## Goal of the exercise:
Reproduce the entries below exactly, but only from the line containing "[Sonraki ürün] (423, 82)" to the line containing "[120CM 36W DÜZ LİNEAR 50MMX80MM] (273, 1479)", inclusive.

## Task inputs:
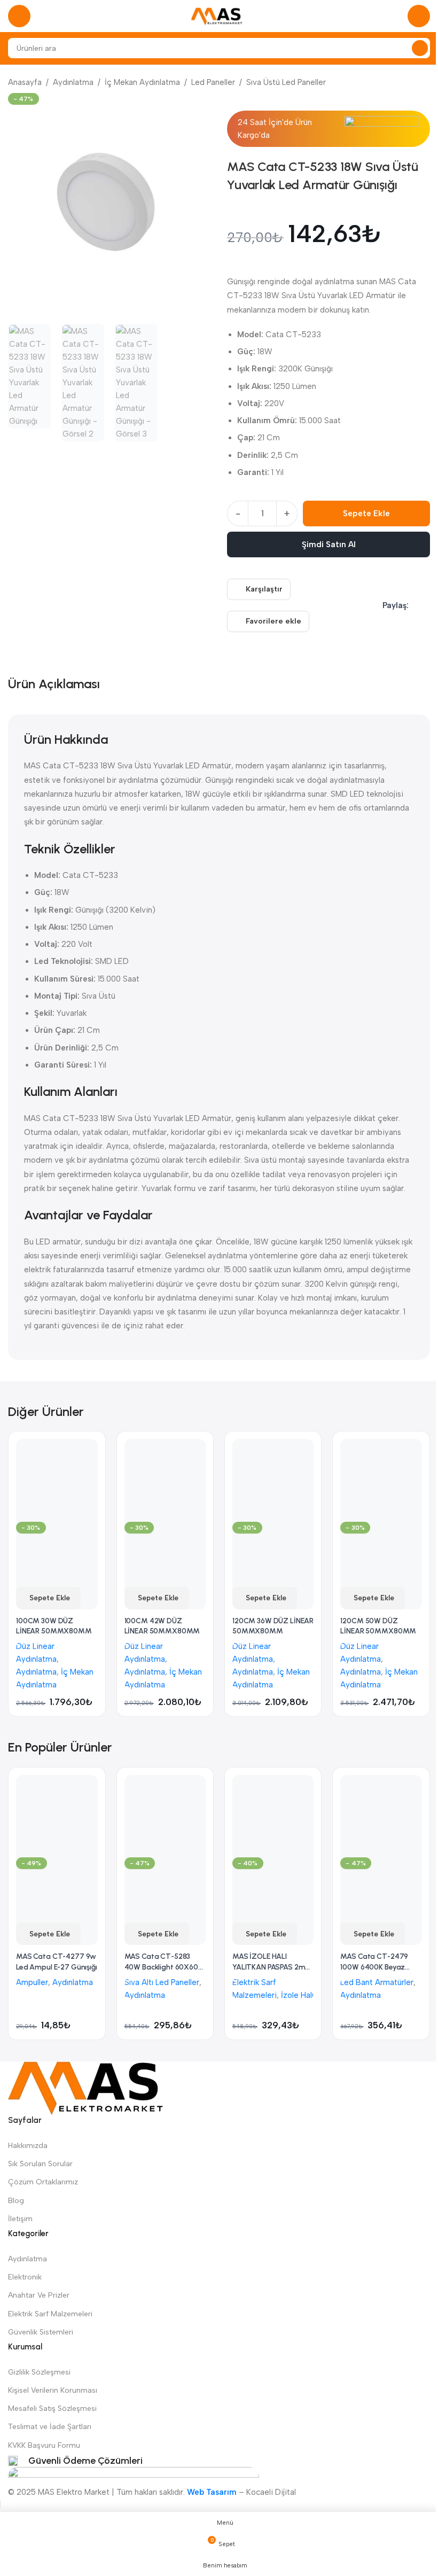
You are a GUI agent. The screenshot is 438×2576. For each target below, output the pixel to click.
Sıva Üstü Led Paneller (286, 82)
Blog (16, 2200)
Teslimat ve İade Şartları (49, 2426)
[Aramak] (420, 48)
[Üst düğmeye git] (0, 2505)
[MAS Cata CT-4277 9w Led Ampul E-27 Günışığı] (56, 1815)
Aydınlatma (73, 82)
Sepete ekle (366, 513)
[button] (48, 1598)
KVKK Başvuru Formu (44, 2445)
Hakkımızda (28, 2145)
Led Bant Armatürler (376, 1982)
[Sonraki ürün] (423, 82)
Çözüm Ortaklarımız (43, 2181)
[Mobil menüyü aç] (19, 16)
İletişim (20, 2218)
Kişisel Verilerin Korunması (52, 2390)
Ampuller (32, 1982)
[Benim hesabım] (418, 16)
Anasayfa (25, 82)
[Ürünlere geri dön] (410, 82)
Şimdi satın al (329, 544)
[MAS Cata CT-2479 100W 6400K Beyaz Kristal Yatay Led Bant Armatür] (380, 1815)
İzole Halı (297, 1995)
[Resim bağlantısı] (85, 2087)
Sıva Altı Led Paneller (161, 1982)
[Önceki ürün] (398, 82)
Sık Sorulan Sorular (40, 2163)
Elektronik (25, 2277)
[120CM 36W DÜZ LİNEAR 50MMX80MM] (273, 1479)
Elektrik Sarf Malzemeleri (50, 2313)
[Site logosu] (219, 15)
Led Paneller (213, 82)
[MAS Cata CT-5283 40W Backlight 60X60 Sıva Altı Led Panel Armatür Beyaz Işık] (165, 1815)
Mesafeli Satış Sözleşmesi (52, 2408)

## Result below:
[Sonraki ürün] (423, 82)
Çözüm Ortaklarımız (43, 2181)
[Mobil menüyü aç] (19, 16)
İletişim (20, 2218)
Kişisel Verilerin Korunması (52, 2390)
Ampuller (32, 1982)
[Benim hesabım] (418, 16)
Anasayfa (25, 82)
[Ürünlere geri dön] (410, 82)
Şimdi satın al (329, 544)
[MAS Cata CT-2479 100W 6400K Beyaz Kristal Yatay Led Bant Armatür] (380, 1815)
İzole Halı (297, 1995)
[Resim bağlantısı] (85, 2087)
Sıva Altı Led Paneller (161, 1982)
[Önceki ürün] (398, 82)
Sık Sorulan Sorular (40, 2163)
Elektronik (25, 2277)
[120CM 36W DÜZ LİNEAR 50MMX80MM] (273, 1479)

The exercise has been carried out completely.